### Problem
Below is a set of records; print all of them exactly as written.

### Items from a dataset
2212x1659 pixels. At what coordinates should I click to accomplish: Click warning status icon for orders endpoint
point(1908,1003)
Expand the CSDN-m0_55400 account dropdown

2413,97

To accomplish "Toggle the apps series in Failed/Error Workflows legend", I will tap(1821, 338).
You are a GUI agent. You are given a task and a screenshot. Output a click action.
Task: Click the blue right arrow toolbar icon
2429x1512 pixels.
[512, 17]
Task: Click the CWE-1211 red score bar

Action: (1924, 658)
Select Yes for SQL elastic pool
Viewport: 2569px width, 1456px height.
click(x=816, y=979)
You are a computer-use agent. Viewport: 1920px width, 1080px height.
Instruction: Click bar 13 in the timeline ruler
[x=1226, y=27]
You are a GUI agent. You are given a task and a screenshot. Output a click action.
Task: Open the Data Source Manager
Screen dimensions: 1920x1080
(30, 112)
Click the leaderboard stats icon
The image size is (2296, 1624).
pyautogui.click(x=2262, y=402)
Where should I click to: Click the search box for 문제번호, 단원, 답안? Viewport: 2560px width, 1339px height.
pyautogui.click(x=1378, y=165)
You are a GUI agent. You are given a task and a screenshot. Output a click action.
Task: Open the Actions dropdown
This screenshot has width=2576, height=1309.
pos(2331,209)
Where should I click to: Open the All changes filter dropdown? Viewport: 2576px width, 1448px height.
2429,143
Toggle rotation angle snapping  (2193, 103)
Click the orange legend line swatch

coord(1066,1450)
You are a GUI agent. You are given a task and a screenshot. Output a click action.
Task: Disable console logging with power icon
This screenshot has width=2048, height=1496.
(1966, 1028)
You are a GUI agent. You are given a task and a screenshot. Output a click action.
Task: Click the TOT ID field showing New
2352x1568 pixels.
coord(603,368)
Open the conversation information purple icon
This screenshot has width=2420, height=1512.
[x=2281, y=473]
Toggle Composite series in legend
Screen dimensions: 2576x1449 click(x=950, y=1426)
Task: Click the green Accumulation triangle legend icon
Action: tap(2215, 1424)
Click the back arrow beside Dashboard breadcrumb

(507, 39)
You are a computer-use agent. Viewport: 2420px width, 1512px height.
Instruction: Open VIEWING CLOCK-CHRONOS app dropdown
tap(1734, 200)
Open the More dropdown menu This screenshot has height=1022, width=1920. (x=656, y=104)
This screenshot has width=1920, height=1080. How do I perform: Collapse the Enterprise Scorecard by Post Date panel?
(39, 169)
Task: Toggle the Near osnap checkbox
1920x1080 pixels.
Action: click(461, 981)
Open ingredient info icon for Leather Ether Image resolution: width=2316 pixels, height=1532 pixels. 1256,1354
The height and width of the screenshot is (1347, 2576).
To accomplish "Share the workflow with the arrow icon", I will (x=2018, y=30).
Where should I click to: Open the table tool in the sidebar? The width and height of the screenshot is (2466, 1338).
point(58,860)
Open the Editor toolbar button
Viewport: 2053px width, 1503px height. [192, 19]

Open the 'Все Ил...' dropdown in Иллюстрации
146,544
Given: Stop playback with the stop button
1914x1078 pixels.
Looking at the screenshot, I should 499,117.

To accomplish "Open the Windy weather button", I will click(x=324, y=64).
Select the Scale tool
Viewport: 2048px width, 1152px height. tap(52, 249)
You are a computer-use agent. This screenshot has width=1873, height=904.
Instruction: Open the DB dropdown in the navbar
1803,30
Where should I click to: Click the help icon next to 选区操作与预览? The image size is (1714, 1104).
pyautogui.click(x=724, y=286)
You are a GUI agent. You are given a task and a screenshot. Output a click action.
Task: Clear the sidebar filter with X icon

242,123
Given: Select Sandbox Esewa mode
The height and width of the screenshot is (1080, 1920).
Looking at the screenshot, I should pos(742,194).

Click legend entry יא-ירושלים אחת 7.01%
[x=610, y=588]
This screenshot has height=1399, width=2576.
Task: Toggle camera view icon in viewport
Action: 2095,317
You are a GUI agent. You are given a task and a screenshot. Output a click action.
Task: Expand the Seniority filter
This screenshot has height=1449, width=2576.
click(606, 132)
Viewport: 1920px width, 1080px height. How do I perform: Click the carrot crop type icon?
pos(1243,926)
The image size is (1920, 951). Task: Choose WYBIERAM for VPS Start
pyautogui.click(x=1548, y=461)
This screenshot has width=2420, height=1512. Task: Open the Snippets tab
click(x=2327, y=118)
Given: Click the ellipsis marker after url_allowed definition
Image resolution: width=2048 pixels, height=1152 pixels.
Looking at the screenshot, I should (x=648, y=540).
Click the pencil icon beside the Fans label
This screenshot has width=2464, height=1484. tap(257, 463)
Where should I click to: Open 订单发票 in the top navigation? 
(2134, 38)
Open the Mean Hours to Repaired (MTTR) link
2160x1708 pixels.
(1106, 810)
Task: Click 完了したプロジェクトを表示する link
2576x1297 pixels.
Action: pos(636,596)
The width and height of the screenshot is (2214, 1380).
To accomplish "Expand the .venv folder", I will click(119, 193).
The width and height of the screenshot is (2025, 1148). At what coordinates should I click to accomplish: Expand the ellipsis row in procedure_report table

### Solution for this task
2212x1659 pixels. At what coordinates should I click to accomplish: Click warning status icon for orders endpoint
point(1908,1003)
Expand the CSDN-m0_55400 account dropdown

2413,97

To accomplish "Toggle the apps series in Failed/Error Workflows legend", I will tap(1821, 338).
You are a GUI agent. You are given a task and a screenshot. Output a click action.
Task: Click the blue right arrow toolbar icon
2429x1512 pixels.
[512, 17]
Task: Click the CWE-1211 red score bar

Action: (1924, 658)
Select Yes for SQL elastic pool
Viewport: 2569px width, 1456px height.
click(x=816, y=979)
You are a computer-use agent. Viewport: 1920px width, 1080px height.
Instruction: Click bar 13 in the timeline ruler
[x=1226, y=27]
You are a GUI agent. You are given a task and a screenshot. Output a click action.
Task: Open the Data Source Manager
Screen dimensions: 1920x1080
(30, 112)
Click the leaderboard stats icon
The image size is (2296, 1624).
pyautogui.click(x=2262, y=402)
Where should I click to: Click the search box for 문제번호, 단원, 답안? Viewport: 2560px width, 1339px height.
pyautogui.click(x=1378, y=165)
You are a GUI agent. You are given a task and a screenshot. Output a click action.
Task: Open the Actions dropdown
This screenshot has width=2576, height=1309.
pos(2331,209)
Where should I click to: Open the All changes filter dropdown? Viewport: 2576px width, 1448px height.
2429,143
Toggle rotation angle snapping  (2193, 103)
Click the orange legend line swatch

coord(1066,1450)
You are a GUI agent. You are given a task and a screenshot. Output a click action.
Task: Disable console logging with power icon
This screenshot has width=2048, height=1496.
(1966, 1028)
You are a GUI agent. You are given a task and a screenshot. Output a click action.
Task: Click the TOT ID field showing New
2352x1568 pixels.
coord(603,368)
Open the conversation information purple icon
This screenshot has width=2420, height=1512.
[x=2281, y=473]
Toggle Composite series in legend
Screen dimensions: 2576x1449 click(x=950, y=1426)
Task: Click the green Accumulation triangle legend icon
Action: tap(2215, 1424)
Click the back arrow beside Dashboard breadcrumb

(507, 39)
You are a computer-use agent. Viewport: 2420px width, 1512px height.
Instruction: Open VIEWING CLOCK-CHRONOS app dropdown
tap(1734, 200)
Open the More dropdown menu This screenshot has height=1022, width=1920. (x=656, y=104)
This screenshot has width=1920, height=1080. How do I perform: Collapse the Enterprise Scorecard by Post Date panel?
(39, 169)
Task: Toggle the Near osnap checkbox
1920x1080 pixels.
Action: click(461, 981)
Open ingredient info icon for Leather Ether Image resolution: width=2316 pixels, height=1532 pixels. 1256,1354
The height and width of the screenshot is (1347, 2576).
To accomplish "Share the workflow with the arrow icon", I will (x=2018, y=30).
Where should I click to: Open the table tool in the sidebar? The width and height of the screenshot is (2466, 1338).
point(58,860)
Open the Editor toolbar button
Viewport: 2053px width, 1503px height. [192, 19]

Open the 'Все Ил...' dropdown in Иллюстрации
146,544
Given: Stop playback with the stop button
1914x1078 pixels.
Looking at the screenshot, I should 499,117.

To accomplish "Open the Windy weather button", I will click(x=324, y=64).
Select the Scale tool
Viewport: 2048px width, 1152px height. tap(52, 249)
You are a computer-use agent. This screenshot has width=1873, height=904.
Instruction: Open the DB dropdown in the navbar
1803,30
Where should I click to: Click the help icon next to 选区操作与预览? The image size is (1714, 1104).
pyautogui.click(x=724, y=286)
You are a GUI agent. You are given a task and a screenshot. Output a click action.
Task: Clear the sidebar filter with X icon

242,123
Given: Select Sandbox Esewa mode
The height and width of the screenshot is (1080, 1920).
Looking at the screenshot, I should pos(742,194).

Click legend entry יא-ירושלים אחת 7.01%
[x=610, y=588]
This screenshot has height=1399, width=2576.
Task: Toggle camera view icon in viewport
Action: 2095,317
You are a GUI agent. You are given a task and a screenshot. Output a click action.
Task: Expand the Seniority filter
This screenshot has height=1449, width=2576.
click(606, 132)
Viewport: 1920px width, 1080px height. How do I perform: Click the carrot crop type icon?
pos(1243,926)
The image size is (1920, 951). Task: Choose WYBIERAM for VPS Start
pyautogui.click(x=1548, y=461)
This screenshot has width=2420, height=1512. Task: Open the Snippets tab
click(x=2327, y=118)
Given: Click the ellipsis marker after url_allowed definition
Image resolution: width=2048 pixels, height=1152 pixels.
Looking at the screenshot, I should (x=648, y=540).
Click the pencil icon beside the Fans label
This screenshot has width=2464, height=1484. tap(257, 463)
Where should I click to: Open 订单发票 in the top navigation? 
(2134, 38)
Open the Mean Hours to Repaired (MTTR) link
2160x1708 pixels.
(1106, 810)
Task: Click 完了したプロジェクトを表示する link
2576x1297 pixels.
Action: pos(636,596)
The width and height of the screenshot is (2214, 1380).
To accomplish "Expand the .venv folder", I will click(119, 193).
The width and height of the screenshot is (2025, 1148). At what coordinates should I click to accomplish: Expand the ellipsis row in procedure_report table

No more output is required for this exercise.